--- EXERCISE PROMPT ---
Could you copy every line from the material below in which "agent" appears?

--- AVAILABLE RECORDS ---

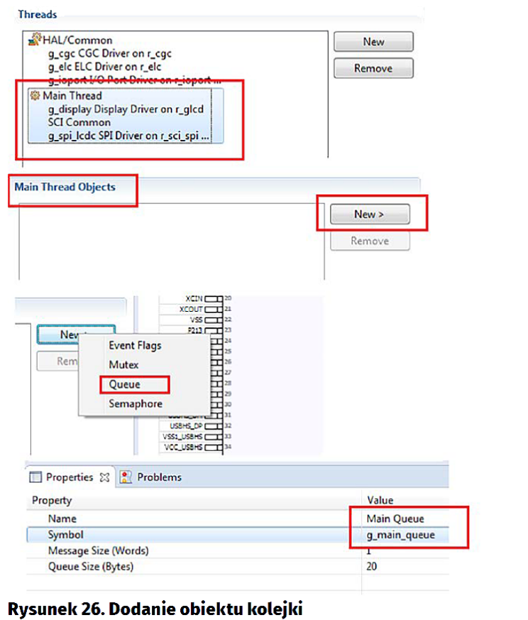Click the Problems tab icon
Image resolution: width=528 pixels, height=620 pixels.
[126, 477]
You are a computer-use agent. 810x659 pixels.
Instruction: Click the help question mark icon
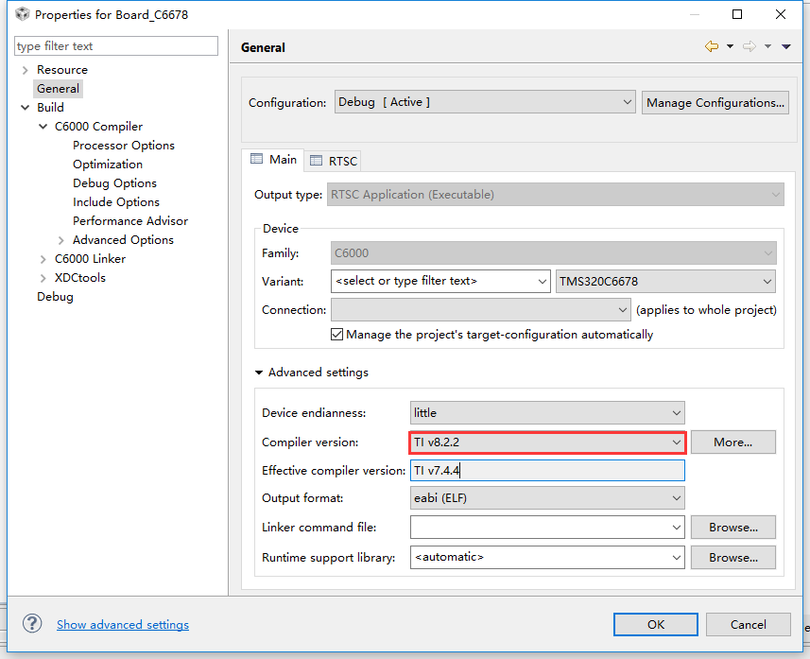pyautogui.click(x=32, y=624)
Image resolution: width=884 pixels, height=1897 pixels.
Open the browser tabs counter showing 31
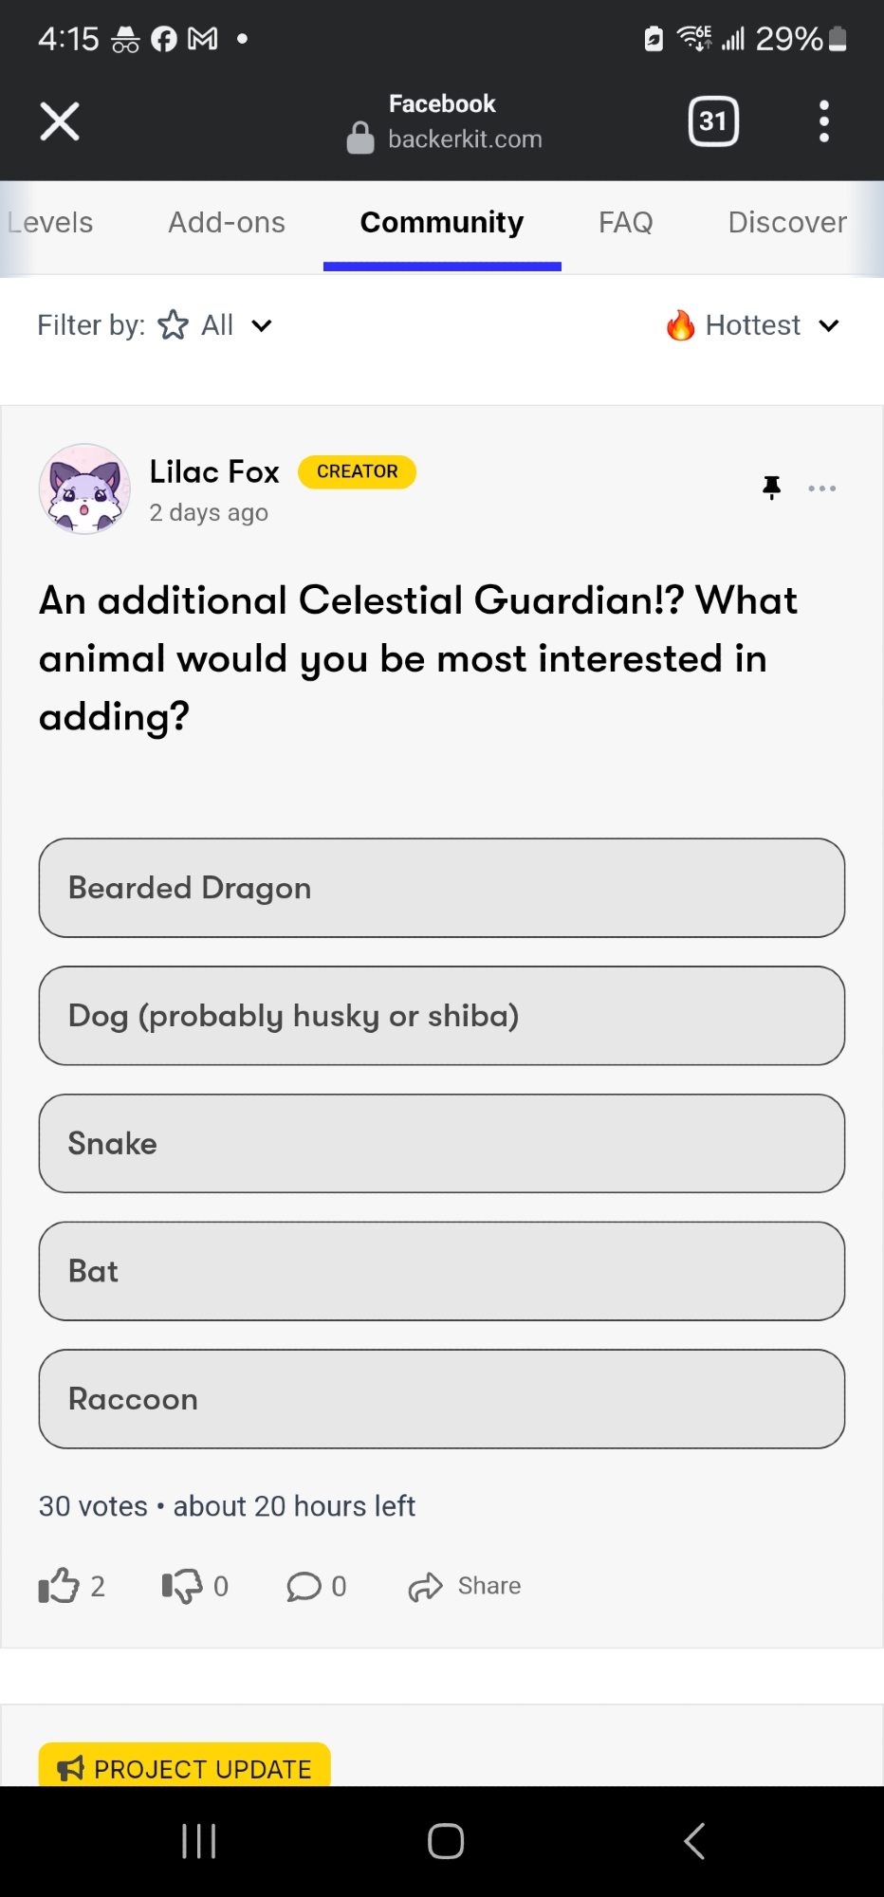tap(712, 121)
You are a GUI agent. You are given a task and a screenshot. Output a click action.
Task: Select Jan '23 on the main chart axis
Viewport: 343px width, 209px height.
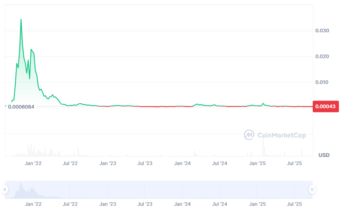[x=108, y=163]
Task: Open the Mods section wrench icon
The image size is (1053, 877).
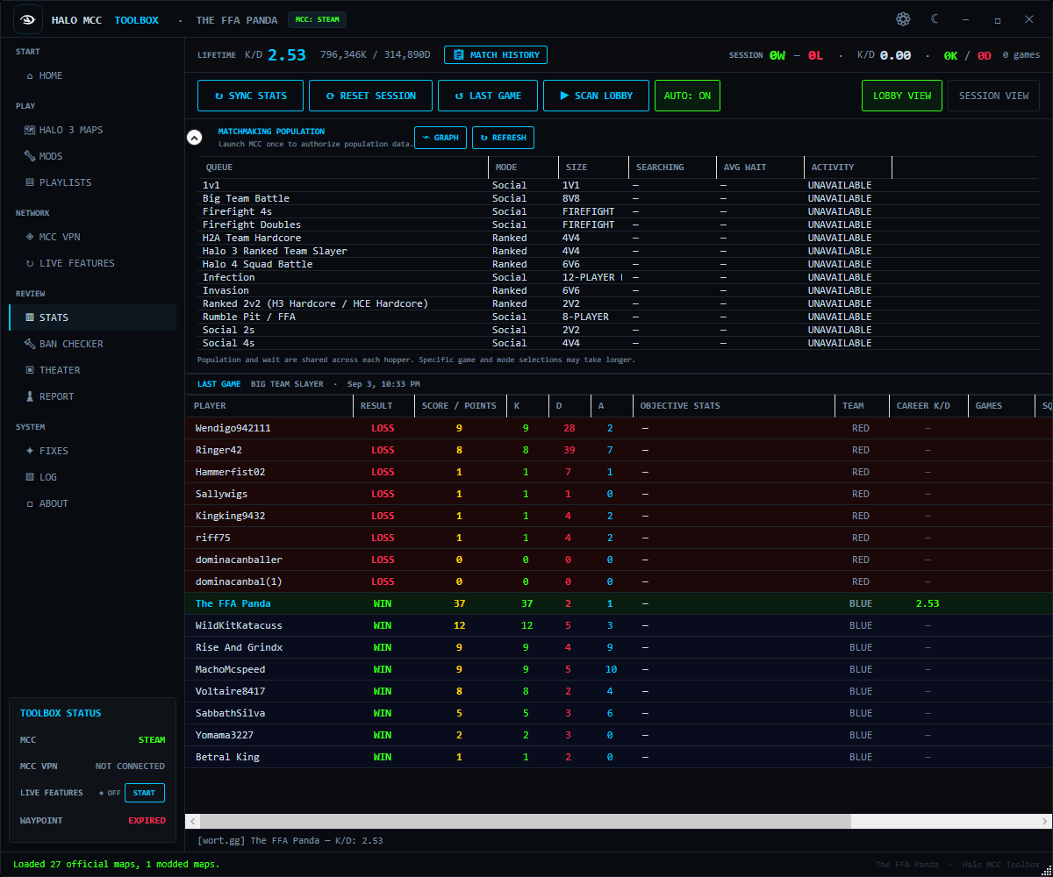Action: pyautogui.click(x=31, y=156)

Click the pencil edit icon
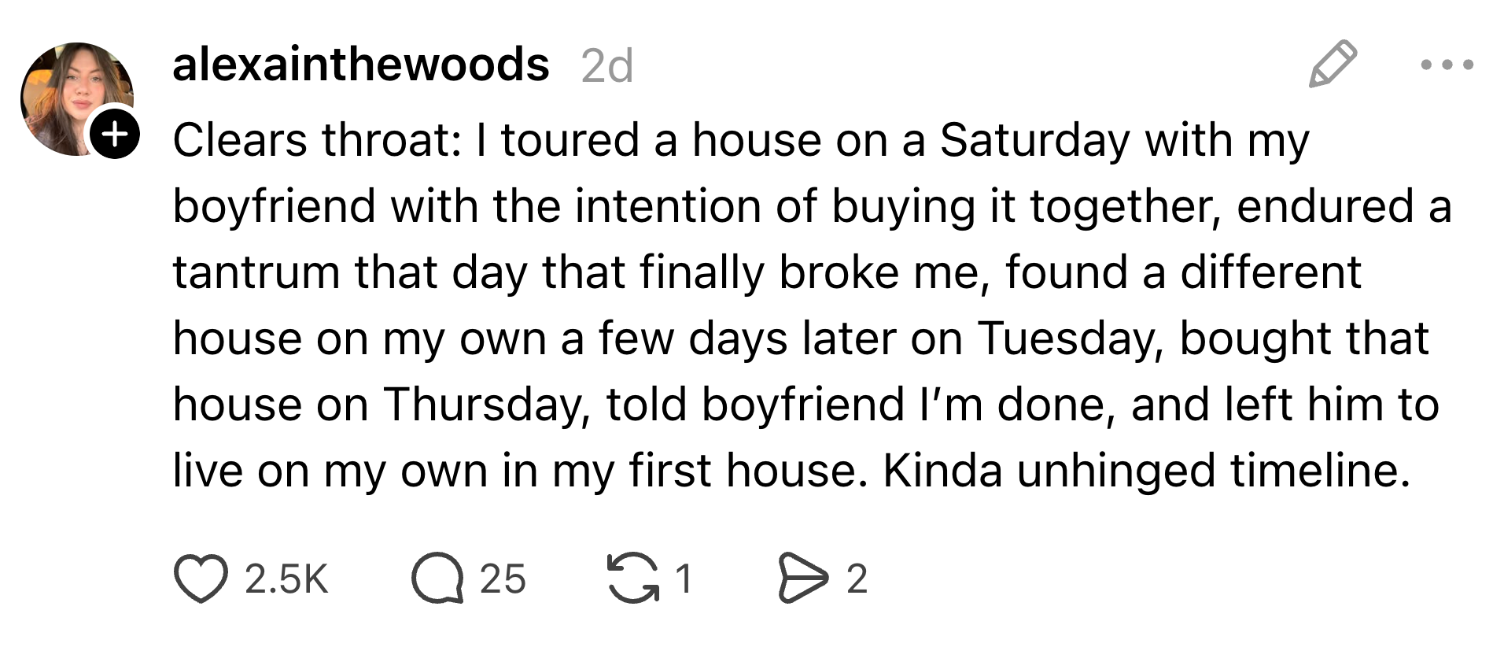click(x=1333, y=64)
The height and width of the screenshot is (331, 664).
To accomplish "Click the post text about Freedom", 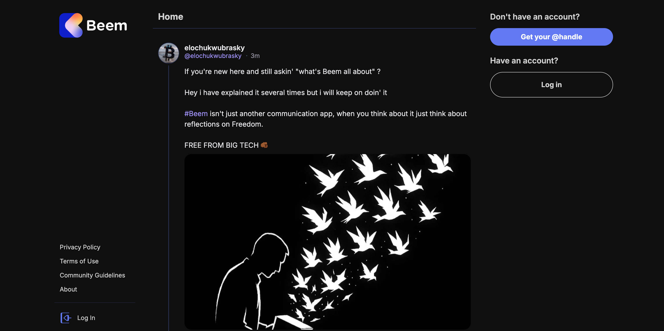I will pos(325,119).
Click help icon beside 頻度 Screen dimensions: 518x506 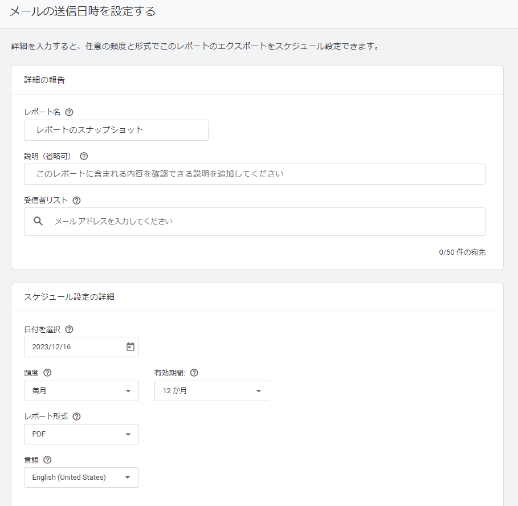coord(47,373)
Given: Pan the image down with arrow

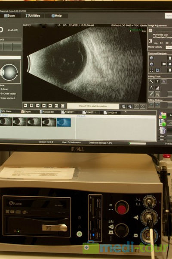Looking at the screenshot, I should click(x=170, y=70).
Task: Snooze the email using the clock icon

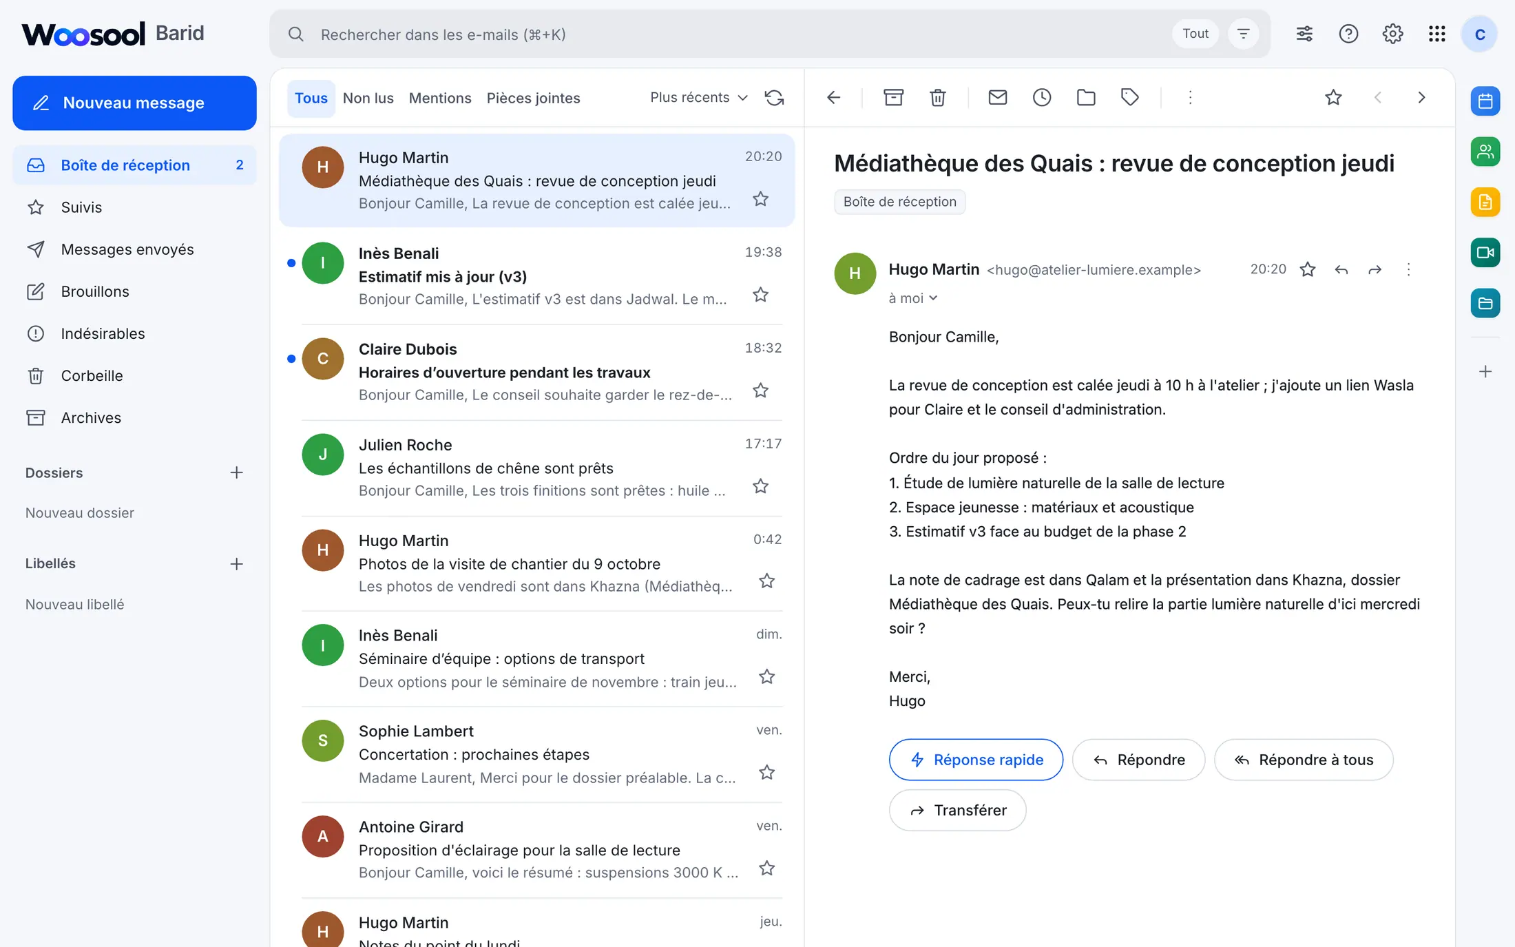Action: pyautogui.click(x=1041, y=97)
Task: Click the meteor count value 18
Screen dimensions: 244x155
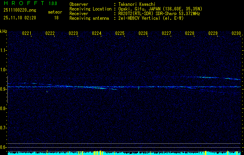Action: click(56, 18)
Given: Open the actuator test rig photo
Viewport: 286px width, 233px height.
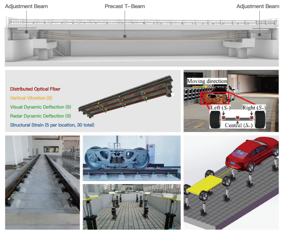Looking at the screenshot, I should tap(131, 207).
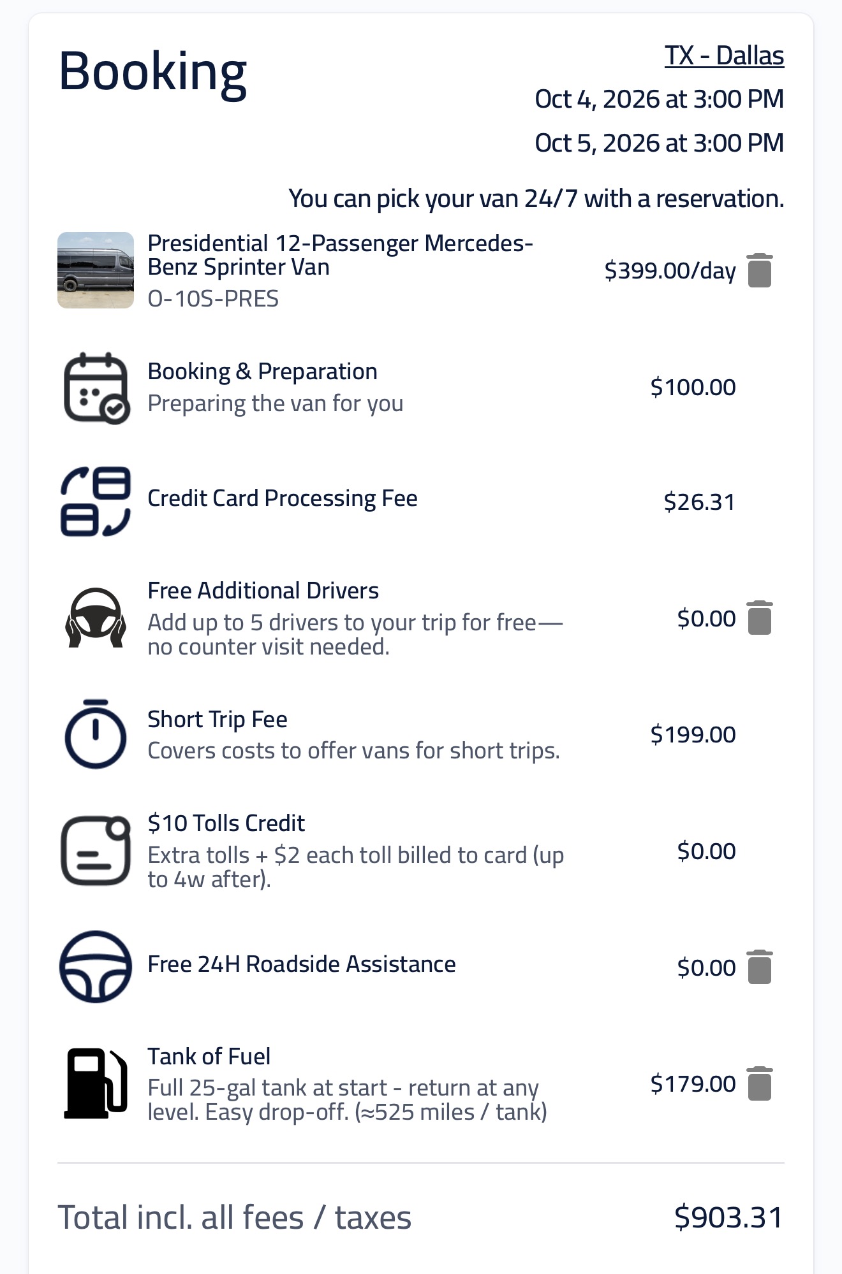Delete the Tank of Fuel add-on

point(759,1083)
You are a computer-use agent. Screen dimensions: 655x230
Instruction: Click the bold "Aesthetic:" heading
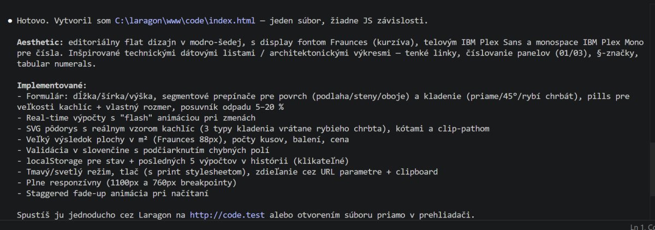[40, 42]
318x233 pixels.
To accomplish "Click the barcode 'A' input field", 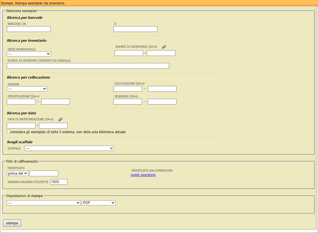I will tap(135, 29).
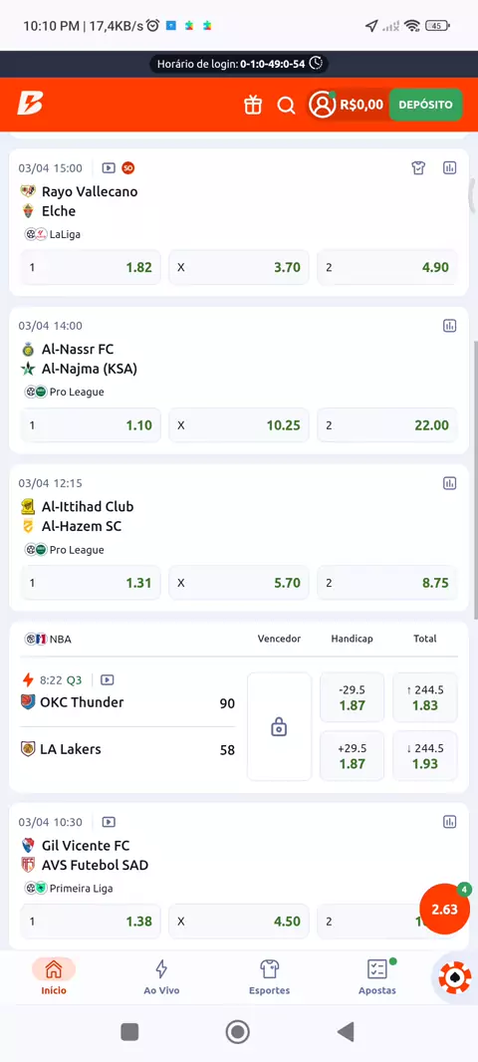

--- RESPONSE AREA ---
You are a computer-use agent. 810x659 pixels.
You are a GUI agent. You are given a task and a screenshot. Output a click action.
You are a computer-use agent. Screen dimensions: 655x230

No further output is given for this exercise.